Privacy, Openness, Security, Logic, Common Sense

Publication Date: 2006-09-08

Have we, as a society, abandoned hope of data privacy on the Internet (and anywhere else) in the name of security?

In the late 90s I was working on installing a Microsoft Exchange system with hooks to Internet email; the employees wondered how private their communications were. There was sufficient interest in the subject of privacy to merit me, as the project manager, to seek a ruling from the VP of Law so that the privacy policy would be correct.

Of course, it turned out to be pretty much a non privacy policy. Think about it: you are at work, using a PC, which is owned/leased by the company. You are using wiring to get to an internal network, which is owned/leased by the company. Your data is stored on a server that - you guessed it - is owned/leased by the company. It is not a stretch to think that the correspondence conducted on that system, particularly that occurring during normal business hours, is owned by the company. The net result is that your expectation of privacy is non-existent. To send a series of abusive emails to a lover that jilted you would therefore be a bad idea. Same goes for web surfing. Visiting the Canada Post site might be something you'd need to do in your job and, in the case of looking up your grandma's postal code, a harmless personal activity. Visiting your favourite nude person site for stress relief would be an obvious no-no.

Most corporate privacy polices state:
a) You must use the equipment and net work for business purposes even during off hours and,
b) We are enforcing the rule. Therefore you have no privacy.

So what about your home based connection to the Internet? Let's say you were doing something anti-social in your house (like signing Abba songs loudly in a high pitched falsetto) but no neighbours could hear you. Nobody knows; nobody cares.

However, imagine that, in your own home with equipment you purchased, you start sending abusive emails and making political statements about people you don't like. You post material on web sites; people send you hate mail back. Where does privacy start and end? In an email exchange between two people, there's a "postal" sense; it's bad or illegal to open someone else's mail. However, email leaves tracks all over the place. You are likely hooked to an ISP (Internet Service Provider) who is providing transmission and storage of your emails.
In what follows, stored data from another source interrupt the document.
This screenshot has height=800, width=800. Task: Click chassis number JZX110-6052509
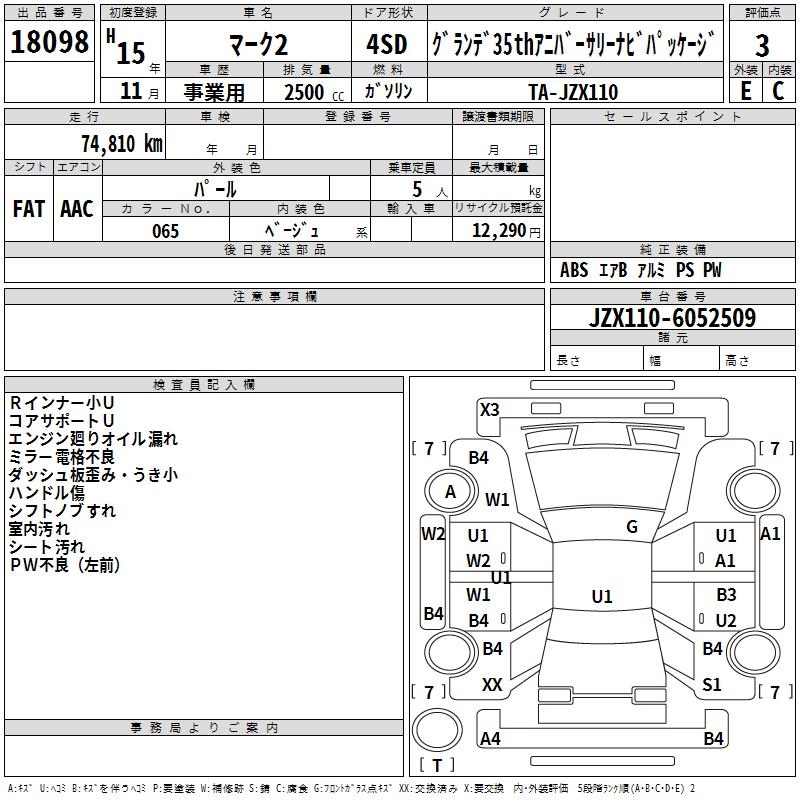[673, 318]
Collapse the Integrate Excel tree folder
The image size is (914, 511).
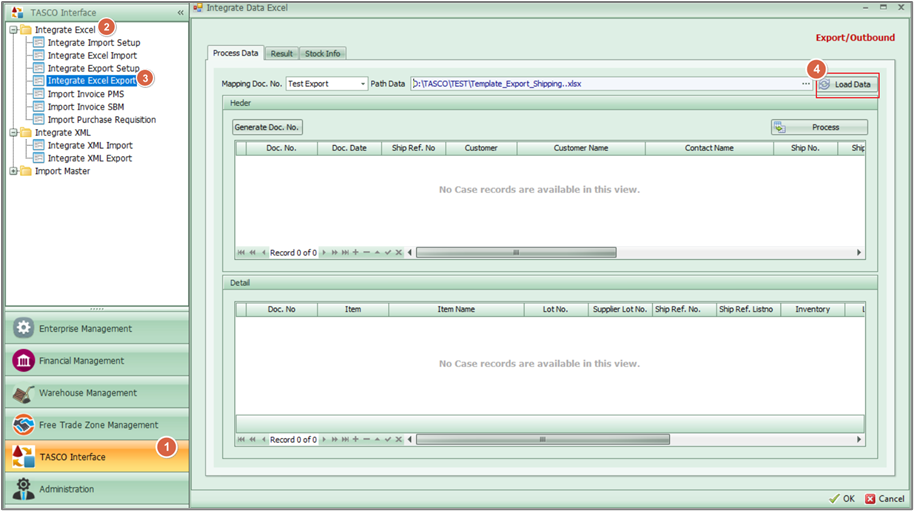[12, 30]
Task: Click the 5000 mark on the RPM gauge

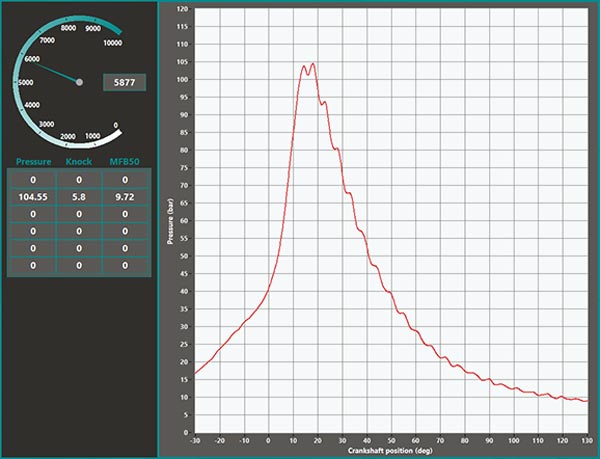Action: point(26,83)
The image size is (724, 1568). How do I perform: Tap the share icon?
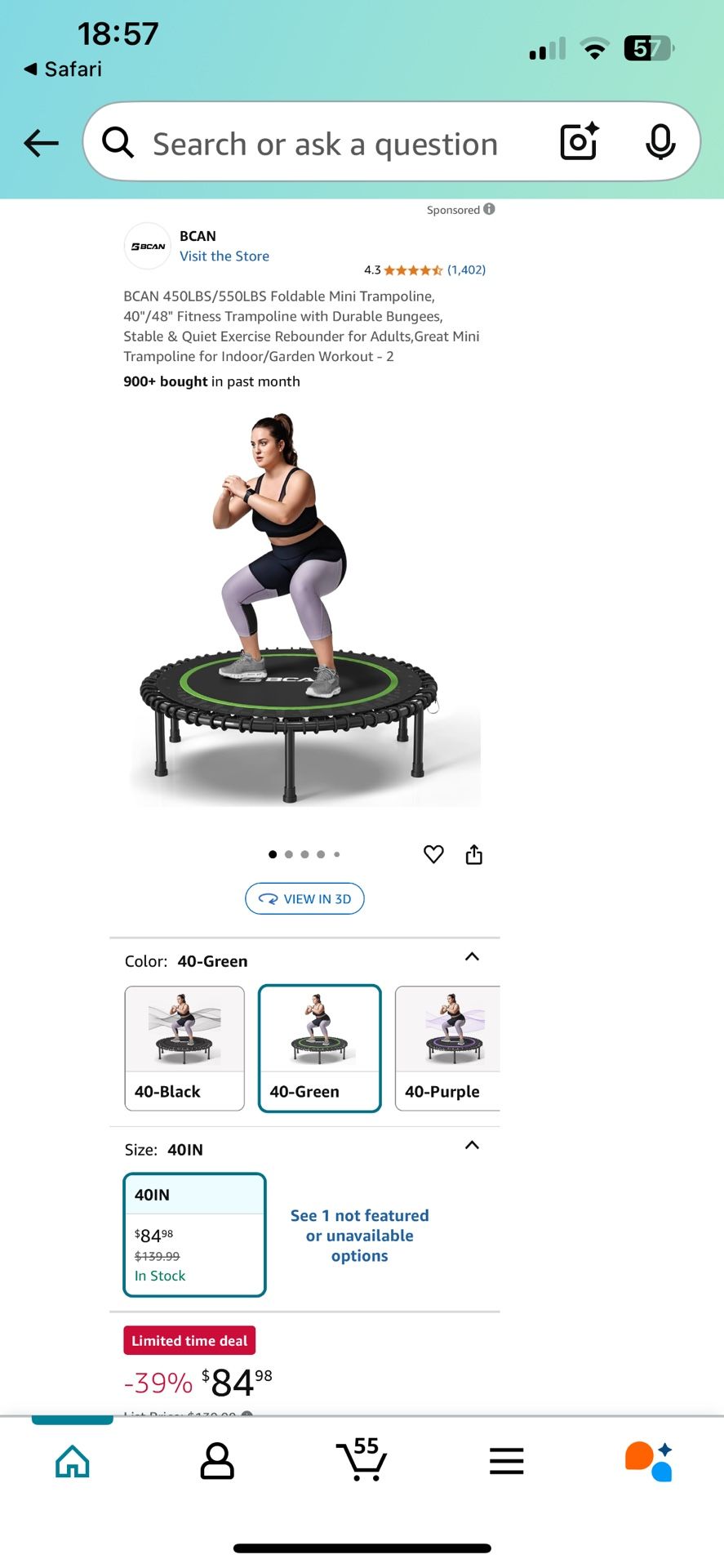pyautogui.click(x=474, y=854)
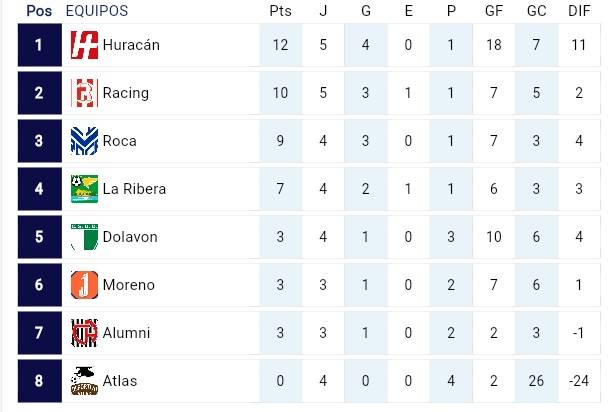Click position 8 badge for Atlas
The width and height of the screenshot is (614, 412).
pyautogui.click(x=39, y=381)
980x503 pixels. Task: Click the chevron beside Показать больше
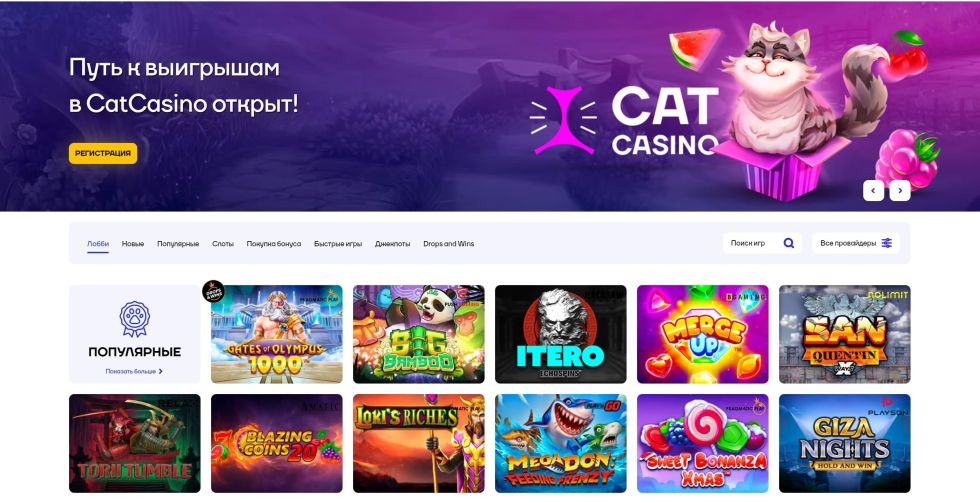point(161,371)
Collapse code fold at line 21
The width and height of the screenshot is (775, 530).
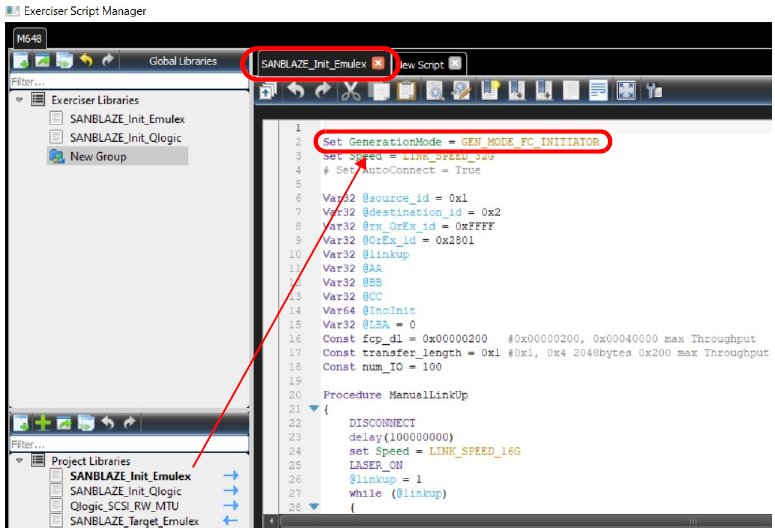pyautogui.click(x=313, y=408)
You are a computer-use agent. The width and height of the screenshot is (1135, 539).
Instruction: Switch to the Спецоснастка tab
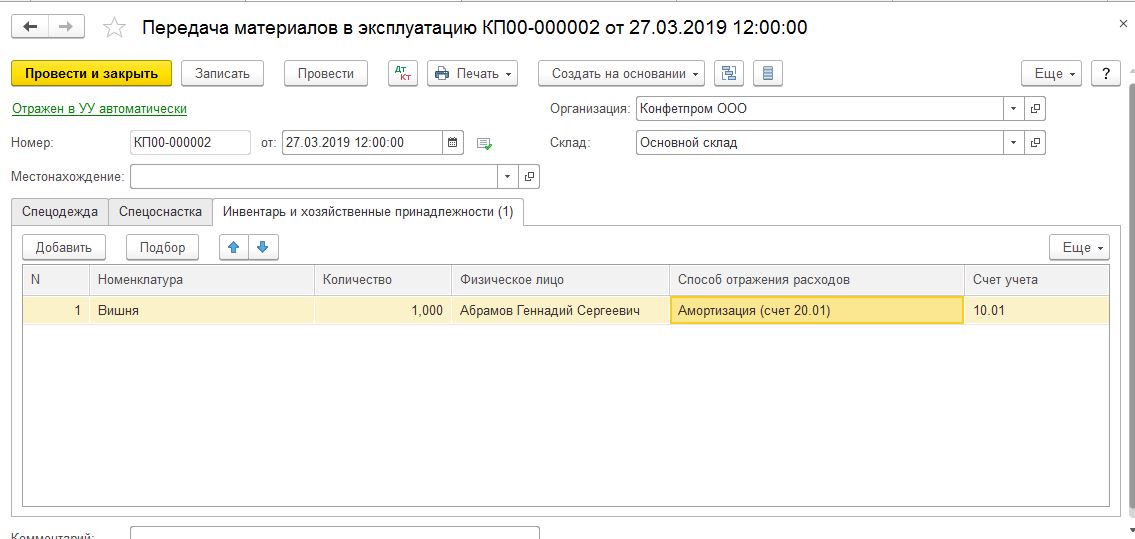[x=160, y=211]
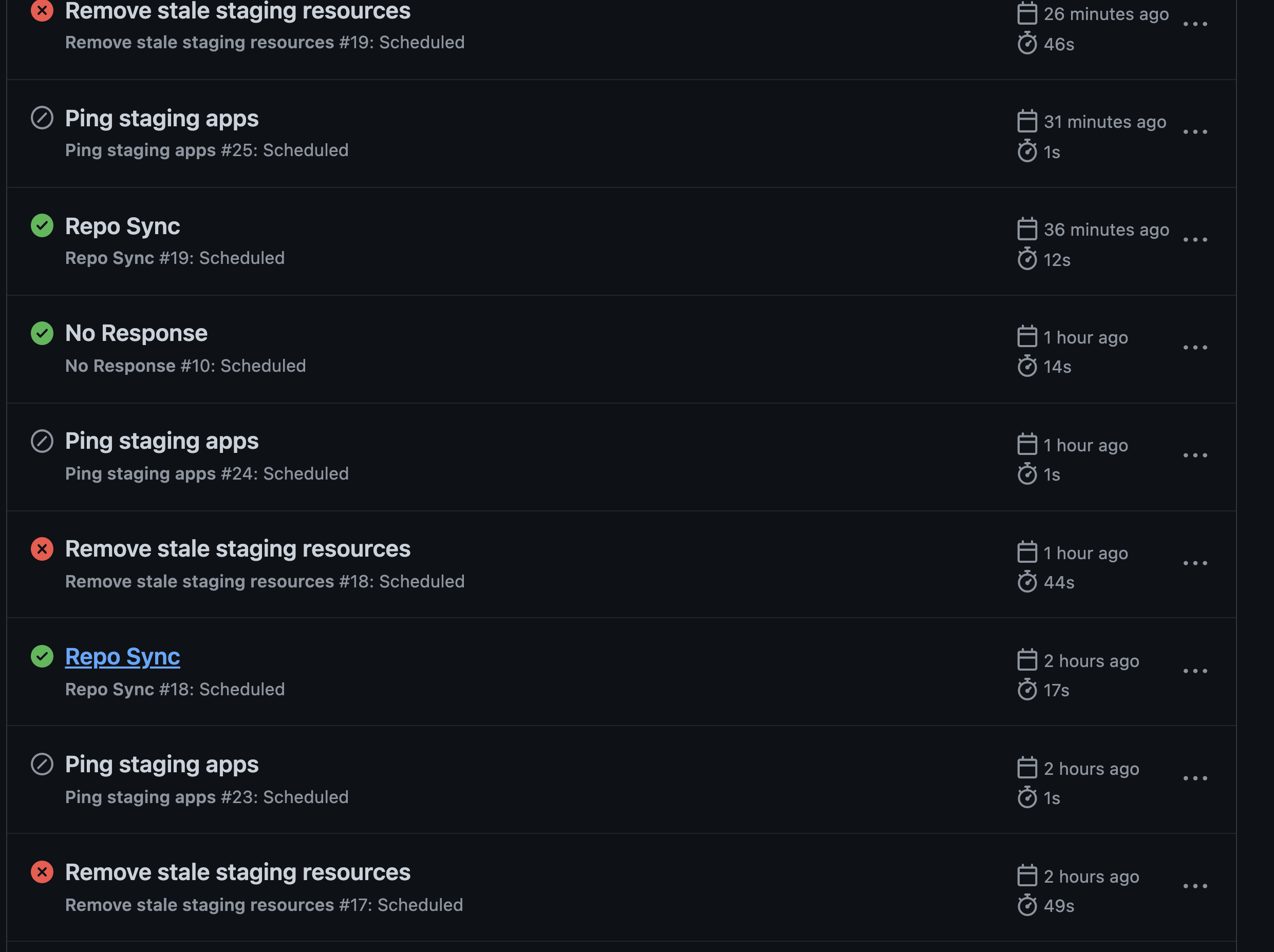This screenshot has width=1274, height=952.
Task: Click the failure icon on Remove stale staging resources #19
Action: pyautogui.click(x=42, y=10)
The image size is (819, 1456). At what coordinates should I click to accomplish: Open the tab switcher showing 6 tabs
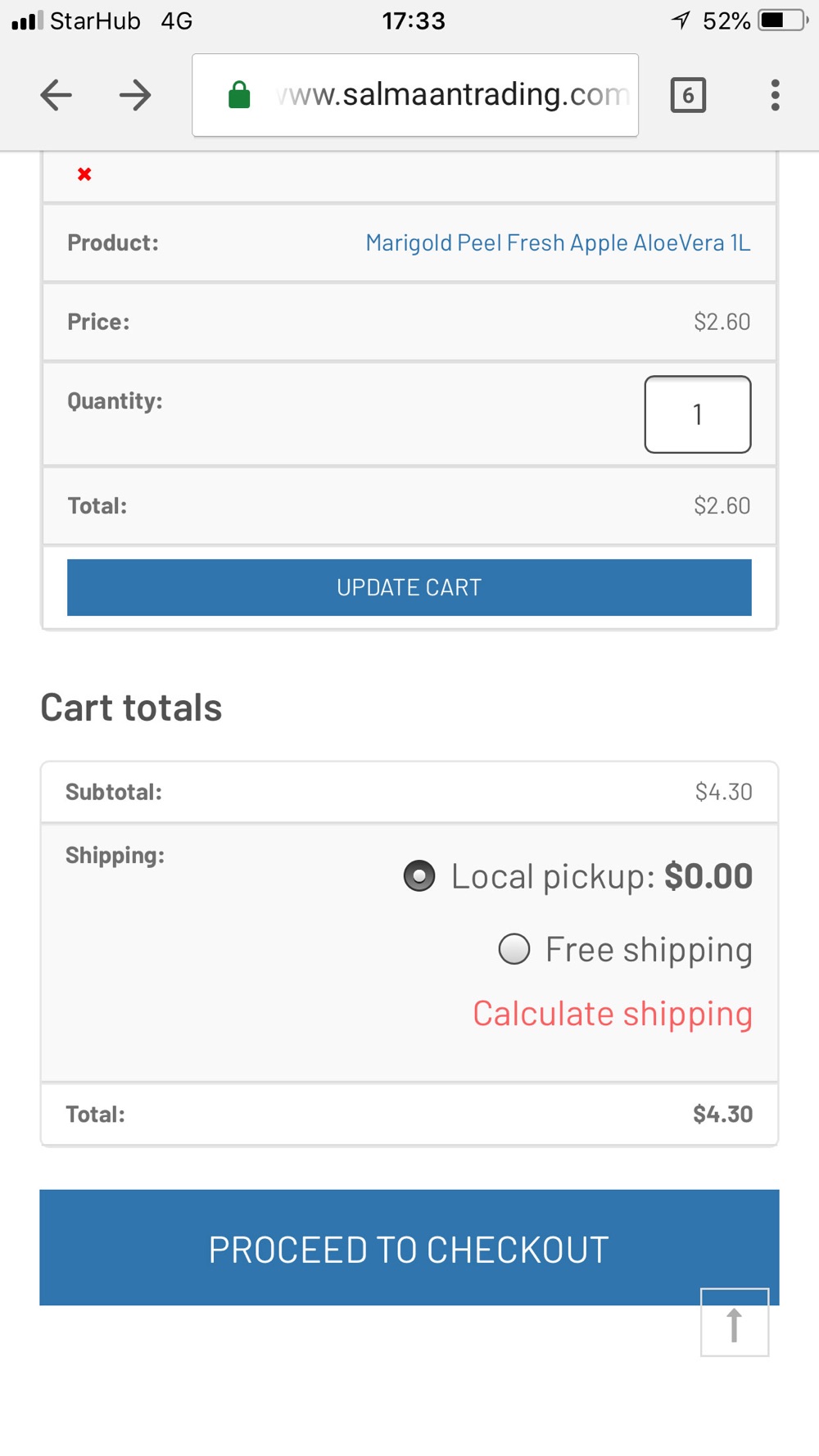pyautogui.click(x=688, y=95)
Assuming no stops occur on the way, any email you have written is on your machine, your friend/enemy's computer and on at least two email servers.

In the United States, the US government asked Google for data it had on its customers surfing activities, particularly around pornography. Google initially refused but then was forced to provide every query typed into its search engine over the course of one week without providing identifying information about the people who conducted the searches. (See www.washingtonpost.com/wp-dyn/content/article/2006/01/19/AR2006011903331.html for more detail.)

I honestly can't imagine what this data told the US government. Without knowing the demographics behind the queries, the data might tell you it was a slow week for Tom Cruise inquiries. But it does start to sound like the US government is thinking corporately: that data on common use machines is theirs.

In a way it is. Google says they respect and protect privacy of their users, but at the same time will adhere to regulations and the law. So if a law comes into place that says "give us your data," companies are likely to hand it over and say to its customers: "we did the best we could."

In a totally creepy move, Bell Canada, which operates the Sympatico ISP, announced on June 15 2006 that it "reserves the right from time to time to monitor the Service electronically, monitor or investigate content or the use of the Service Provider's networks." In addition, Bell would "disclose any information necessary to satisfy any laws, regulations or other government request." See www.itworldcanada.com/a/News/5eb47561-828c-4a77-b8ef-4bbdfe2be606.html for more.

If computer networking was entirely peer-to-peer, things would be different; Bell or Telus or anyone else would not be pig-in-the-middle. And, despite how much people like to hate Bell, Telus and other major phone companies, they have a point. Let's say you personally owned a server and shared with in a mini-ISP with your friends. But one of your friends went to the Dark Side and started a kiddie porn site. Would you not be hitting the delete key on the now ex-friend's data files faster than you can say "holy shit!"?

I hope you would.

But where does that leave privacy? Is a situation where a small community of friends who enforce common ethical behaviour different than a large agency (e.g. a government or corporation) enforcing common behaviour? Today it seems that governments feel that when there are people like the recent Toronto and London hopeful bombers, that personal privacy is a nice-to-have.

But in the end, I couldn't help but remember a line from Orson Welles' A Touch of Evil, where Charlton Heston's character says, "A policeman's job is easy in a police state. That's the whole point."

Remember these things as you work through your day:

  • If you have a secret, it's not a secret if you tell someone.
  • A secret between two or more people is not a secret, particularly if you use email to discuss it.
  • Privacy is a right only if the government agencies where you live believer and respect it.